Voici quelques temps écoulés en secondes pour une plage de tailles de permutation et de nombres de permutations distinctes demandées:
(L'accélération apparemment anormale de size = 10 à size = 15 est due au fait que le premier niveau du cache est plus grand pour size = 15, ce qui réduit le nombre moyen d'entrées dans les listes de second niveau, accélérant ainsi la recherche associative de R.. coût en RAM, l'exécution pourrait être accélérée en augmentant la taille du cache de niveau supérieur. Une simple augmentation
k.head
de 1 (qui multiplie la taille de niveau supérieur par 10) passaitrperm(100000, size=10)
de 11,77 secondes à 8,72 secondes, par exemple. Faire le niveau supérieur cache 10 fois plus grand mais sans gain appréciable, cadencé à 8,51 secondes.)À l'exception du cas de 1 000 000 de permutations uniques de 10 éléments (une partie substantielle des 10! = Environ 3,63 millions de ces permutations), pratiquement aucune collision n'a été détectée. Dans ce cas exceptionnel, il y a eu 169 301 collisions, mais aucune défaillance complète (un million de permutations uniques ont en fait été obtenues).

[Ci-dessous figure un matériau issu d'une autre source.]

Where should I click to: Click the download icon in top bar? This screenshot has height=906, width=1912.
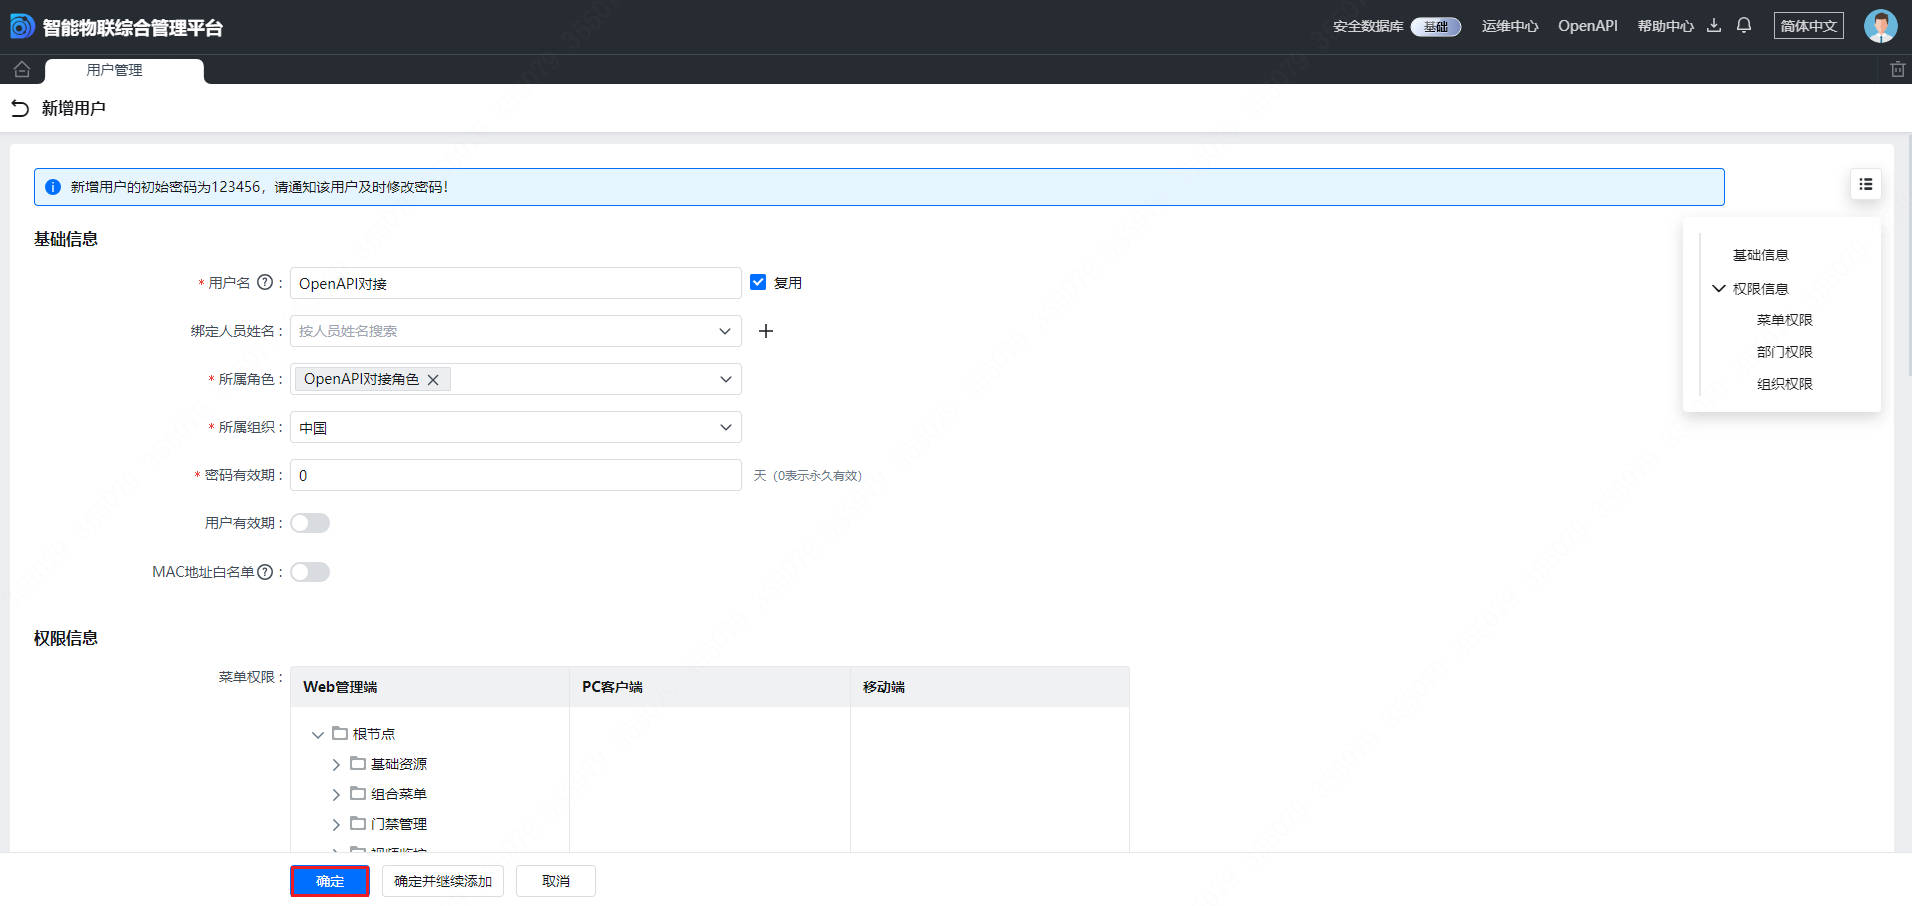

Notez qu'avec de grandes tailles de permutation (supérieures à 20 environ), la chance d'obtenir deux permutations identiques, même dans un échantillon de 1 000 000 000, est extrêmement faible. Ainsi, cette solution est applicable principalement dans les situations où (a) un grand nombre de permutations uniques de (b) entre et environ éléments doivent être générés mais même ainsi, (c) sensiblement moins que tous lesdes permutations sont nécessaires.n = 15 n !n = 5 n=15 n!
Le code de travail suit.
la source
> rperm(6,3) $failures [1] 9 $sample [,1] [,2] [,3] [1,] 3 1 3 [2,] 2 2 1 [3,] 1 3 2 [4,] 1 2 2 [5,] 3 3 1 [6,] 2 1 3
Utiliser
unique
de la bonne manière devrait faire l'affaire:la source
Je vais passer un peu à côté de votre première question, et suggérer que si vous avez affaire à des vecteurs relativement courts, vous pouvez simplement générer toutes les permutations en utilisant
permn
et les ordonner au hasard celles en utilisantsample
:la source
permn(10)
ou autre une seule fois.set.seed
: il décrit comment enregistrer l'état du RNG et le restaurer plus tard.